Be Easy to Work With
- Clarify expectations about the internship: both the employers and yours. It is a good idea to agree upon your job responsibilities in writing.
- Take advantage of the transition time at the beginning of your internship and ask lots of questions.
- You are not expected to know what is going on right away, but the faster you learn the ins and outs of daily life on the job, the better off you'll be.
- Meet regularly with your supervisor to ensure that both of your expectations are being met. This is a good way for you to get feedback on your performance and helps to keep you on track with current and future assignments.
Communicate Clearly and Kindly
- Focus on your communication skills, both written and verbal.
- Proofread your written work carefully. When communicating with your coworkers choose respectful, tactful, and professional language at all times.
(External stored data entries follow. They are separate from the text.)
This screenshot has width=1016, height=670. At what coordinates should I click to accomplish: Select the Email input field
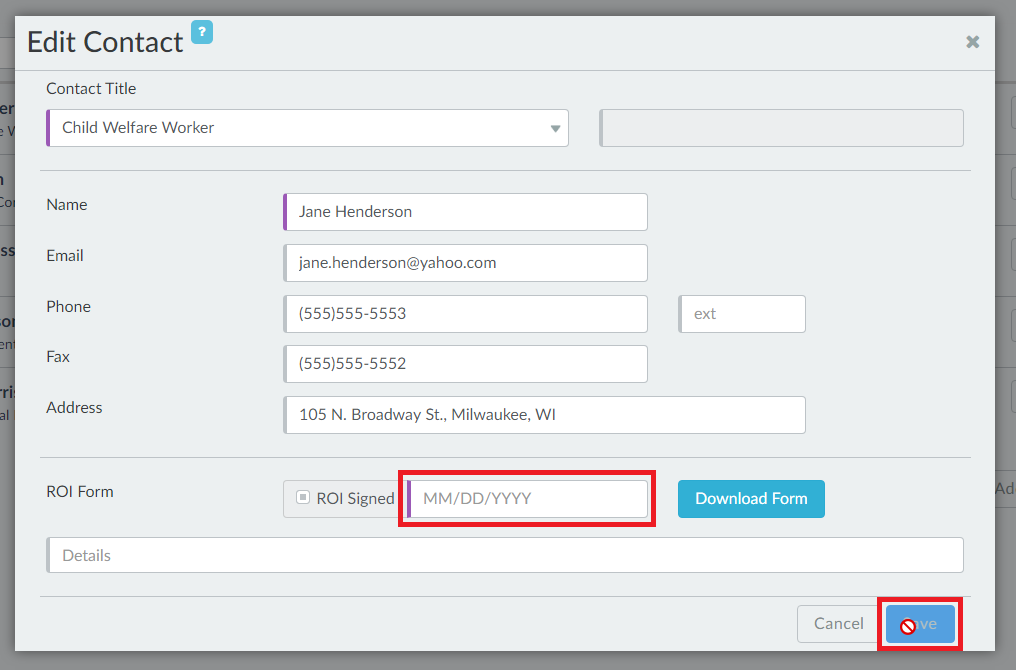pos(466,263)
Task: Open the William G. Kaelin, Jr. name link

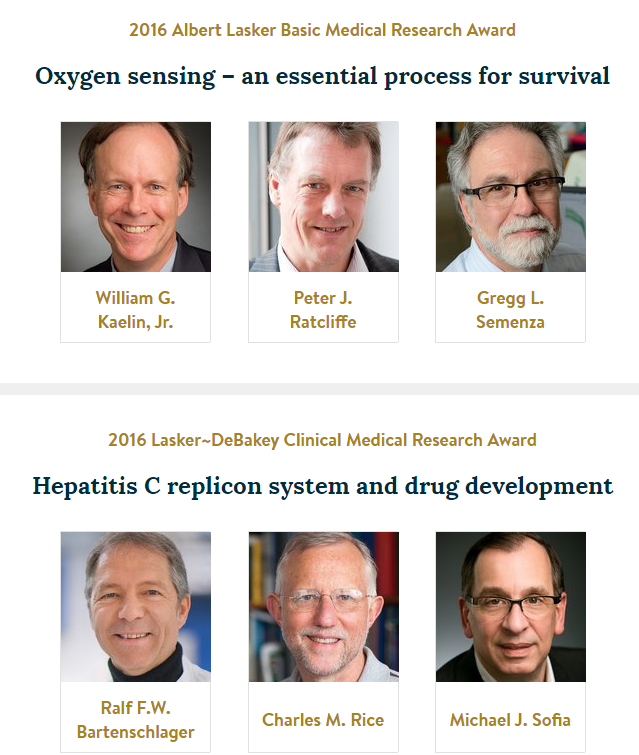Action: (135, 310)
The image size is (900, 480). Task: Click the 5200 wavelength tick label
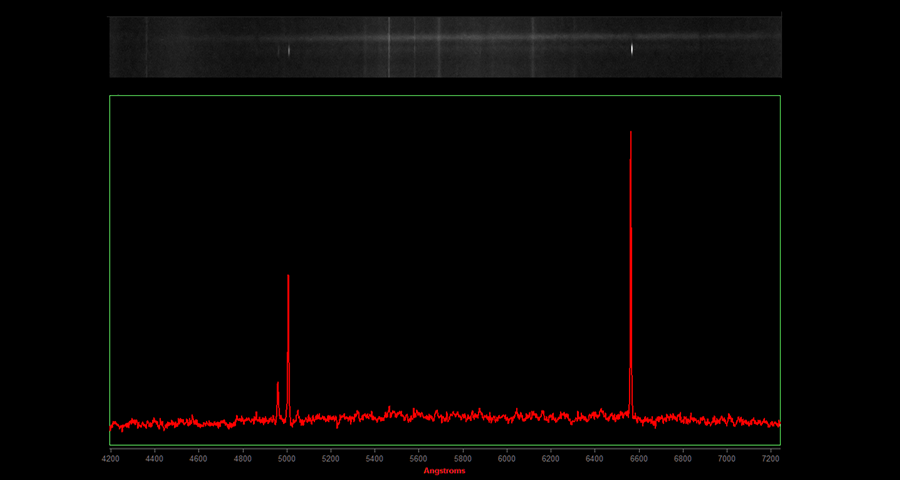point(331,458)
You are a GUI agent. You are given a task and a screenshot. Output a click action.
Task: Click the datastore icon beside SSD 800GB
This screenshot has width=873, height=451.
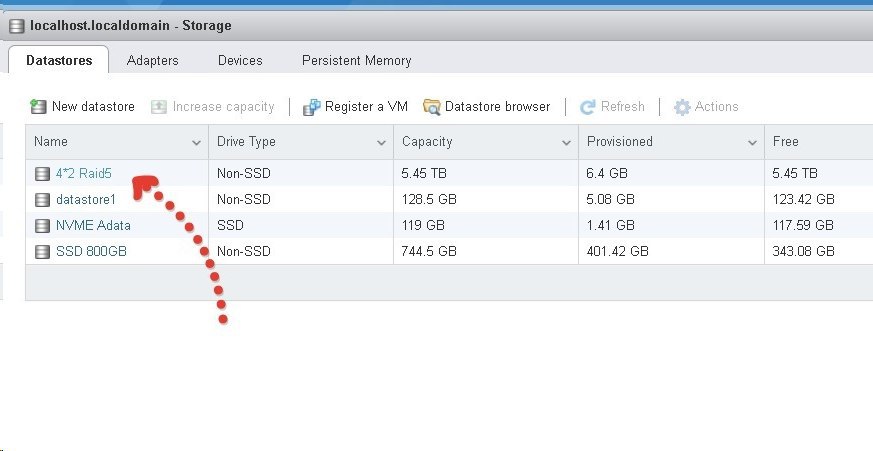tap(42, 252)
- Accept assignments graciously, and ask for clarifications if you don't understand something.
- Notify your supervisor when assignments are completed, and turn out good quality work. Listen carefully to instructions and ask for clarification.
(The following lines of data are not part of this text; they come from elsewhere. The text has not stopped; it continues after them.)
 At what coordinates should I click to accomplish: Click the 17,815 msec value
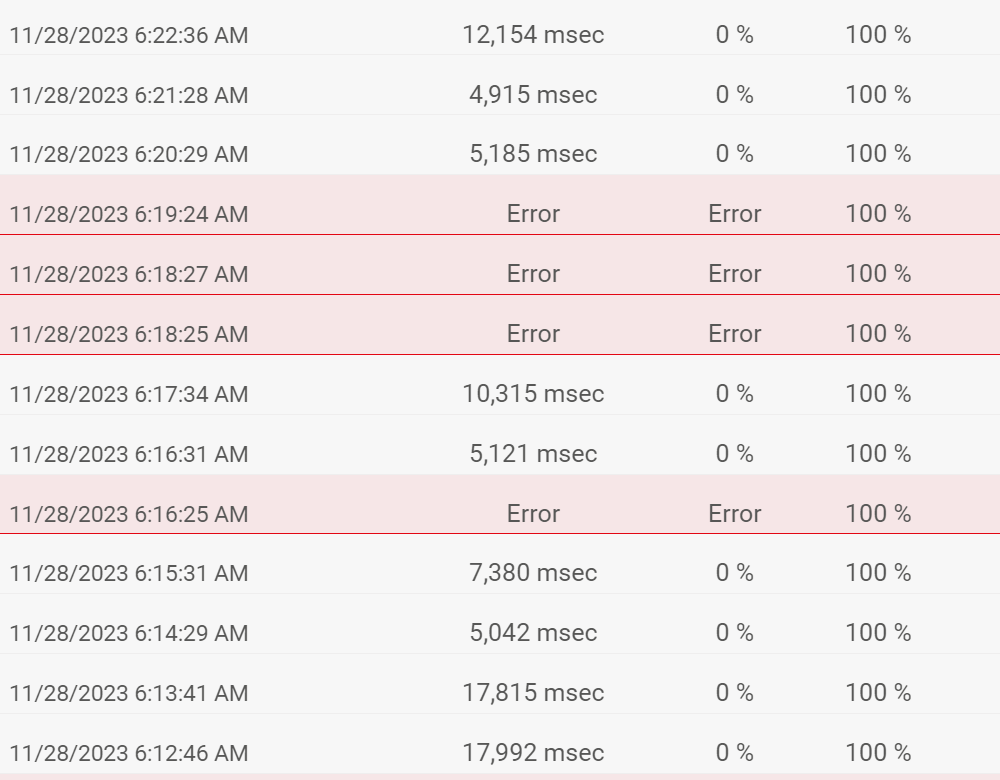533,693
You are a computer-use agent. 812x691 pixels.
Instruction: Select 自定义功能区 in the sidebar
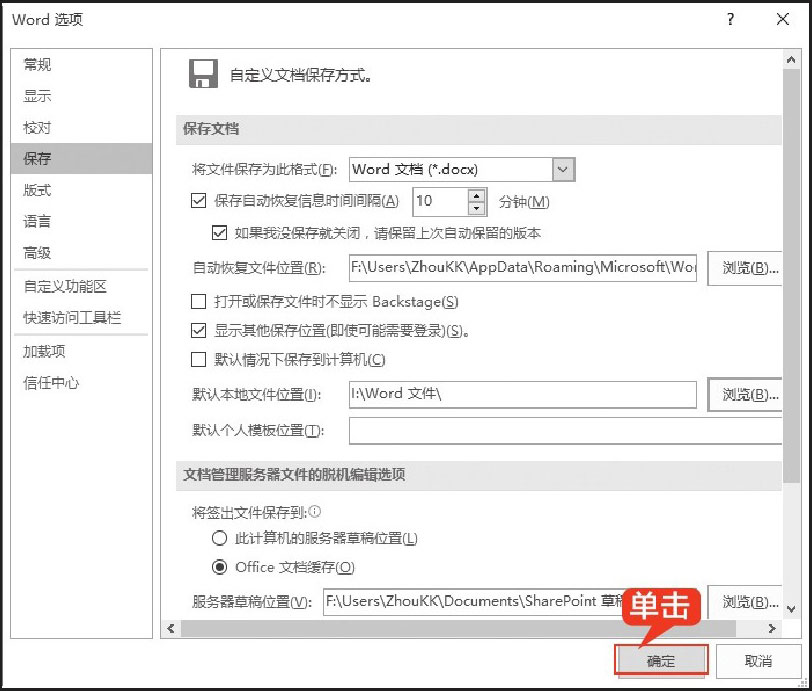pyautogui.click(x=65, y=287)
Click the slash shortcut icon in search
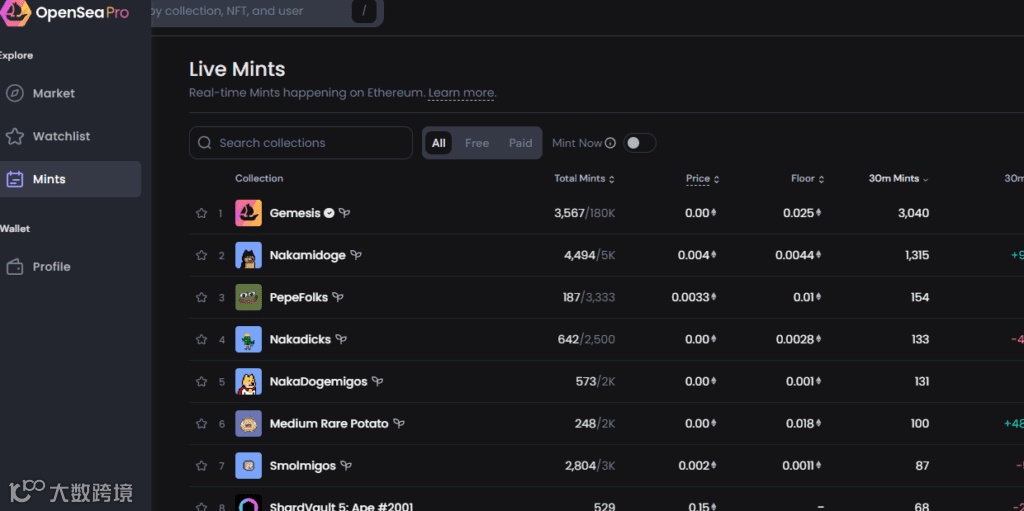1024x511 pixels. [x=364, y=11]
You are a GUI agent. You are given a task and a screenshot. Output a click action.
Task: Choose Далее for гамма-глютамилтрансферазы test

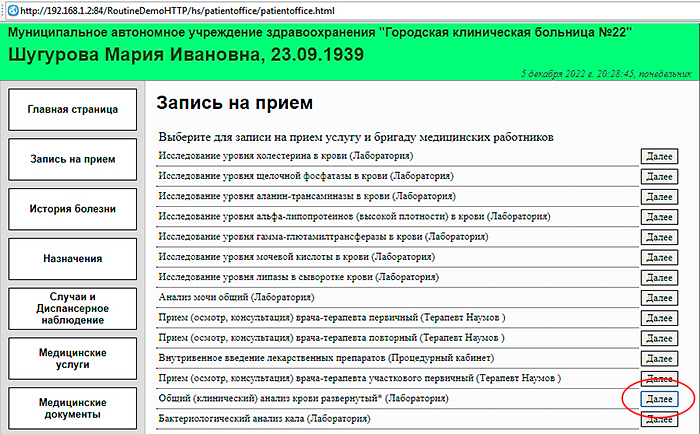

- Learn to work as a team; be respectful of input from other team members and practice the art of compromising.
Learn the Workplace Culture and Norms
- It is important for you to dress, speak, write, and generally behave like a professional.
- Shake hands, make eye contact, smile, and be friendly and confident. Be observant and ask questions about appropriate behavior at the work place.
- Different organizations have different expectations regarding employee behavior and it is important that you learn about and conform to the corporate culture. This can include issues such as appropriate clothing, demeanor with customers, personal phone calls, and where to park your car.
- When in doubt, be more conservative and/or ask a colleague what people normally do.
- Show up to work on time, when you are expected.
- Always call or email if you are going to be sick or late. Don't be sick or late often. Choose your sick days with care; it will be noticed if you are not at work on important days.
- Be friendly, polite, helpful, and sensitive. It's good to talk with your coworkers and get to know them but beware of gossiping and complaining. Be careful about bringing personal business to work, and be sure that what you do discuss is appropriate and not too personal in nature.
Leave On a Good Note
- When you leave, be sure to thank your colleagues and supervisor for the time spent working together.
- Ask your supervisor if it's ok to keep in touch so that you can call upon him/her later when you are in need of a reference. This will also help your supervisor keep you in mind when future opportunities arise.